EXERCISE DESCRIPTION:
Each line that includes "Show" must be copied from the records.

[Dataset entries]
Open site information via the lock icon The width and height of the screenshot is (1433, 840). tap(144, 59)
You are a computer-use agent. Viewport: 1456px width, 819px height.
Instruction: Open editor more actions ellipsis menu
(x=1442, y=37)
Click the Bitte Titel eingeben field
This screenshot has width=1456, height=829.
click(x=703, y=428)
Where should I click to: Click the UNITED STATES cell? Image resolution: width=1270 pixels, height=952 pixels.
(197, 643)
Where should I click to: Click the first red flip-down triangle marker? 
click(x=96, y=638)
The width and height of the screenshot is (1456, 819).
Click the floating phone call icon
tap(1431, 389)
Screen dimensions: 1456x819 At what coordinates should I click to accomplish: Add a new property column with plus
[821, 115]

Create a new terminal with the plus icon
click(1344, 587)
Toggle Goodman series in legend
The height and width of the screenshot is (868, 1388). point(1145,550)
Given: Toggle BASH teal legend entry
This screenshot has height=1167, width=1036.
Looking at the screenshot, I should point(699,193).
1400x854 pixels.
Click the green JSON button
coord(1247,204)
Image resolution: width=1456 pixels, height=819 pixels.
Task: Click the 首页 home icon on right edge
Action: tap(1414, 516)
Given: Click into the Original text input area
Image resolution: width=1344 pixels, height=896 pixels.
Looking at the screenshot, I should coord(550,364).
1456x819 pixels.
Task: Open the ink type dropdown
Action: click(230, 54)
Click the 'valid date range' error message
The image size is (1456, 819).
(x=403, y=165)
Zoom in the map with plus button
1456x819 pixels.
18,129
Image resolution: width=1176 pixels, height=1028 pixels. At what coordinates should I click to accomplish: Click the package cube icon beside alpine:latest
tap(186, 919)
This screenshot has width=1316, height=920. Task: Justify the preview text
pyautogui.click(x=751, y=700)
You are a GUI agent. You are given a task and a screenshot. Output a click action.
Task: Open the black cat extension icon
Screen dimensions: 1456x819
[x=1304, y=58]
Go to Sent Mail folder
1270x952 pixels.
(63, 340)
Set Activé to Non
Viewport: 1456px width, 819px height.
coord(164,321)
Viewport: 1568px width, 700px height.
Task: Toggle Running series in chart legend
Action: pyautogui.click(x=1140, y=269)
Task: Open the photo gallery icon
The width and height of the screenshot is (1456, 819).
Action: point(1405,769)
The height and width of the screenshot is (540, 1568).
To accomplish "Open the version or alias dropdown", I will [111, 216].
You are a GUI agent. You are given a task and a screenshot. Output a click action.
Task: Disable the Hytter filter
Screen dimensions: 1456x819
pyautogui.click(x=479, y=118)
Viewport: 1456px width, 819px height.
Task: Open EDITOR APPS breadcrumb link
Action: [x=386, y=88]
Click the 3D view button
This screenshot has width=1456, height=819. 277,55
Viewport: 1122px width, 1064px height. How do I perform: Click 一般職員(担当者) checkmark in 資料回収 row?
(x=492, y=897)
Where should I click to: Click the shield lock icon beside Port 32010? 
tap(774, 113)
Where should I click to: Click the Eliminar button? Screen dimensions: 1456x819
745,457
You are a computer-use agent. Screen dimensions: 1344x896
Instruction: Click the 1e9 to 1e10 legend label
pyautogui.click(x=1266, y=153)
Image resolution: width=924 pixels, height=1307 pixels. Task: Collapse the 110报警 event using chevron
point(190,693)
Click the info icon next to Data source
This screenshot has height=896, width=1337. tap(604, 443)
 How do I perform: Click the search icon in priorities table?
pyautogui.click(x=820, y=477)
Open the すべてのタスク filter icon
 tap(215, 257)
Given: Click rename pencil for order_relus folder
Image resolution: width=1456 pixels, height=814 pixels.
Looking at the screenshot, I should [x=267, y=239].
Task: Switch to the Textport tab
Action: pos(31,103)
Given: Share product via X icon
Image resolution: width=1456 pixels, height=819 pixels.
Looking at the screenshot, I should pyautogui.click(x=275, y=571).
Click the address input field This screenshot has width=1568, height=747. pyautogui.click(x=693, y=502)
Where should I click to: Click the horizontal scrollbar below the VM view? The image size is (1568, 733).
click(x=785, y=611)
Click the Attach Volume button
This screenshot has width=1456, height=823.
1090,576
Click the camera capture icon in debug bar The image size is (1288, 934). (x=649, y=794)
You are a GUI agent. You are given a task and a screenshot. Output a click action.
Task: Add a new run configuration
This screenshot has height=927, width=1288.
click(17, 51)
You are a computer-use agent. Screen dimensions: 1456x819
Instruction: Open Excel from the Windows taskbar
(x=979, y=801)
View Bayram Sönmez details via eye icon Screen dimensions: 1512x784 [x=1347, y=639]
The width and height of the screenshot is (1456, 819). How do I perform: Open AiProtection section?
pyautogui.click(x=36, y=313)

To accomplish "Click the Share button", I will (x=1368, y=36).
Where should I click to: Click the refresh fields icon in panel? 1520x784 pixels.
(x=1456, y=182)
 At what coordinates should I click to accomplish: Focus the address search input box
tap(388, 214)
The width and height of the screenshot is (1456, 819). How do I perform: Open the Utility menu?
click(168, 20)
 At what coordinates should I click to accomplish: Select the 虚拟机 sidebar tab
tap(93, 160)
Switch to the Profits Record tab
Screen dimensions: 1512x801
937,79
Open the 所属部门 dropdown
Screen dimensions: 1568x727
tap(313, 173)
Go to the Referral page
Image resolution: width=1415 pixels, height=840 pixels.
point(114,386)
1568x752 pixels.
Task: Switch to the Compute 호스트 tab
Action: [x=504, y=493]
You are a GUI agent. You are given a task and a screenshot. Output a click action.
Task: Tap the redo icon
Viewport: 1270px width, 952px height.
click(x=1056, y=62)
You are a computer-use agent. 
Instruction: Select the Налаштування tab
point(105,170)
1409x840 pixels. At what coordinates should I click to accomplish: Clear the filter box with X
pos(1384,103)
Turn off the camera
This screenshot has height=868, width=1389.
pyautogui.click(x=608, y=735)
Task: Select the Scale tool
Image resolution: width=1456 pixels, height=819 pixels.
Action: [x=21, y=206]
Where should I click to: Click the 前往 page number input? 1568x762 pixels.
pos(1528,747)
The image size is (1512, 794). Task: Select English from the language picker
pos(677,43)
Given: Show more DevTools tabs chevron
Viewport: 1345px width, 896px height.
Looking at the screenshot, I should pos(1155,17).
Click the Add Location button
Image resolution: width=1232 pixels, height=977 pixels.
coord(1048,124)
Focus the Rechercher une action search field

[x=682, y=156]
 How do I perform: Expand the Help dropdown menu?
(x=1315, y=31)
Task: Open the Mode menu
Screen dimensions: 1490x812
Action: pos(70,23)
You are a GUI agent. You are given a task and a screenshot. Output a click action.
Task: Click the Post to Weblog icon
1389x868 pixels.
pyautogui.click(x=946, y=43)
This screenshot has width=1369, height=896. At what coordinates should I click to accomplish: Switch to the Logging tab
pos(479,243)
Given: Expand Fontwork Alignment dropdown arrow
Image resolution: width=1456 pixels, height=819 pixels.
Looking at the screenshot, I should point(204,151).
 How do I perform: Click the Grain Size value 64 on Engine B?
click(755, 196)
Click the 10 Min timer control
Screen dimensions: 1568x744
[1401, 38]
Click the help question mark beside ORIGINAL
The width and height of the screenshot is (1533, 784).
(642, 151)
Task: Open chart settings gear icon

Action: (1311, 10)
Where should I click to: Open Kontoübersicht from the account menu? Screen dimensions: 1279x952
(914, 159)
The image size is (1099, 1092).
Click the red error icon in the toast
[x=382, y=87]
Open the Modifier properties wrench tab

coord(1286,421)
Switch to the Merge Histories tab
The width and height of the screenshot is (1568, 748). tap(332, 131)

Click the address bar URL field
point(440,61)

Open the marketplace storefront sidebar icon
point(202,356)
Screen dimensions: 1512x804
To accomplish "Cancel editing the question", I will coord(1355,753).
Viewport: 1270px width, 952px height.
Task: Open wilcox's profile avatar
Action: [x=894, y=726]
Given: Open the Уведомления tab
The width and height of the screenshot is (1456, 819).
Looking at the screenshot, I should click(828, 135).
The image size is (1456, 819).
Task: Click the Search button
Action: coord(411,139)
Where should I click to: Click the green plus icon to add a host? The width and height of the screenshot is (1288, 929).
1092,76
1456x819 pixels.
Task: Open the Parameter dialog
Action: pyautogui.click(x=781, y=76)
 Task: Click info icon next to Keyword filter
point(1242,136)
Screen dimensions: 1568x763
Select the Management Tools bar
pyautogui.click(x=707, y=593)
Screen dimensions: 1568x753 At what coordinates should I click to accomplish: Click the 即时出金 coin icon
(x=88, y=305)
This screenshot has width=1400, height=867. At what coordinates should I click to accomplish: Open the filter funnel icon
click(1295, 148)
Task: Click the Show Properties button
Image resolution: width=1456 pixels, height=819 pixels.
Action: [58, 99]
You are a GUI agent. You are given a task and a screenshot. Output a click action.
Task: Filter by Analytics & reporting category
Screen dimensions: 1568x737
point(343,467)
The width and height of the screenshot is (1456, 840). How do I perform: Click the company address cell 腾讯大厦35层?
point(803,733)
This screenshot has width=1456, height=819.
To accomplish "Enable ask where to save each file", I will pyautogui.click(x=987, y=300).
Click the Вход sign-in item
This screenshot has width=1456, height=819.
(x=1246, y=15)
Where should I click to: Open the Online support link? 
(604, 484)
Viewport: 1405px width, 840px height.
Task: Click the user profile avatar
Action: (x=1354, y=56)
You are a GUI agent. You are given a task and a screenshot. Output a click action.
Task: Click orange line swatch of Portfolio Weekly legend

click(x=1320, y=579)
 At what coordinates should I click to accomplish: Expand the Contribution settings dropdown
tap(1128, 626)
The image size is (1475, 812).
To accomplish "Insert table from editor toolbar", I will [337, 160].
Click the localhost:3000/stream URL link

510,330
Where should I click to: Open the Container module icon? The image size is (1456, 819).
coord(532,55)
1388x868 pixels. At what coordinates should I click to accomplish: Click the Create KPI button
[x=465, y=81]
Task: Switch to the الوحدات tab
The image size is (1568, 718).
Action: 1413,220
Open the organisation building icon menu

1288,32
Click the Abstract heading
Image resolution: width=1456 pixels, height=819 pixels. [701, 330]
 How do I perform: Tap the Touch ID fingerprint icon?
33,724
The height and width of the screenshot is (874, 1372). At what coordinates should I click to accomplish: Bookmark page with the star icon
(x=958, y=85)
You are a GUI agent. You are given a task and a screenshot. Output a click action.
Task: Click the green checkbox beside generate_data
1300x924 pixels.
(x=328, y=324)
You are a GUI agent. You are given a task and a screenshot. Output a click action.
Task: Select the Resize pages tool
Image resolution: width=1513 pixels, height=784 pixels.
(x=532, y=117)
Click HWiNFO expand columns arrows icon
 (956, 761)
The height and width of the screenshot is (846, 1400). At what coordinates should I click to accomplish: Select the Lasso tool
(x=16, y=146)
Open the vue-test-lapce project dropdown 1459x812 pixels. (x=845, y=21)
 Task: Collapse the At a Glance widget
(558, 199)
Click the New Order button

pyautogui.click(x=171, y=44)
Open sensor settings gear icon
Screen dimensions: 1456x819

SOLUTION:
Given: Show more DevTools tabs chevron
Task: Click the Show Properties button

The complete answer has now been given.